En 1845, Henry David Thoreau décidait de quitter la ville de Concord dans le Massachusetts pour vivre dans les bois. Il commença par construire sa cabane tout près du lac Walden, à quelques kilomètres de sa ville natale. Pendant près de trois ans, l’écrivain vécut loin du monde moderne avec un confort sommaire, mangeait à sa faim grâce à la chasse, la pêche et à ce qu’il cueillait. Une vie sobre, somme toute. De nombreuses raisons sont évoquées mais dans Walden ou la Vie dans les bois, il écrit : « Je partis dans les bois parce que je voulais vivre sans me hâter. Vivre intensément et sucer toute la moelle secrète de la vie. » Nous sommes en 2019 et ces aspirations trouvent un écho tout particulier. Nombreux sont ceux qui pensent à quitter la ville pour se mettre au vert. On aimerait tous construire un feu, se nourrir de ce que l’on trouve dans la nature, se rapprocher d’un monde plus tangible. Il y a trois ans, Pierre-Edouard Robine quittait un poste à l’Environnement à la Mairie de Paris ressentant ce puissant désir de se reconnecter à la terre et retrouver sa campagne natale. Tout comme Thoreau, il décida de quitter la ville, Paris, pour vivre d’un travail concret qui le rendrait heureux. Ce n’est pas tout à fait la vie sauvage, mais c’est un début.

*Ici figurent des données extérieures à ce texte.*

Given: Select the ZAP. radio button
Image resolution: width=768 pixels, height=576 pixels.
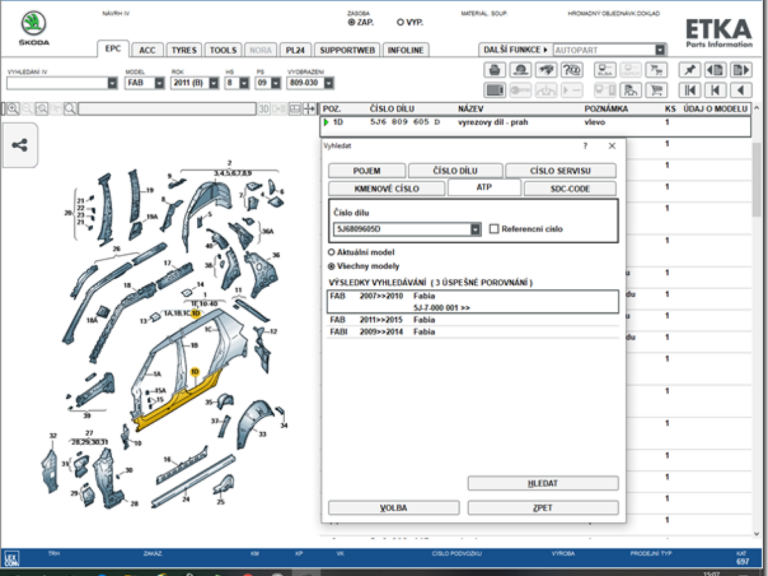Looking at the screenshot, I should pyautogui.click(x=351, y=21).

On disait autrefois chasseur-cueilleur mais de nos jours, la cueillette se fait un peu plus rare, sinon à la période des champignons… « Et puis tu sais je n’ai pas encore mon permis de chasse, mais j’aimerais bien le passer, on trouve du sanglier et du chevreuil dans le coin, » raconte Pierre-Edouard. « Ah oui, et des loups aussi, n’est-ce pas ? » rétorque son colocataire Gaël Avenel en se moquant gentiment. Pierre-Edouard croit avoir croisé un loup un jour, mais aussi d’autres animaux sauvages qu’on n’a pas intérêt à rencontrer au détour d’un chemin ; les sangliers ou les cerfs peuvent se montrer quelque peu hostiles lorsqu’ils se sentent menacés. Pour lui, se promener aux aurores a toujours été un plaisir : « Je suis passionné d’ornithologie et quand j’avais 15 ans je partais très tôt le matin, je faisais un feu dans une boîte de conserve et j’attendais l’arrivée des oiseaux pour les prendre en photo. »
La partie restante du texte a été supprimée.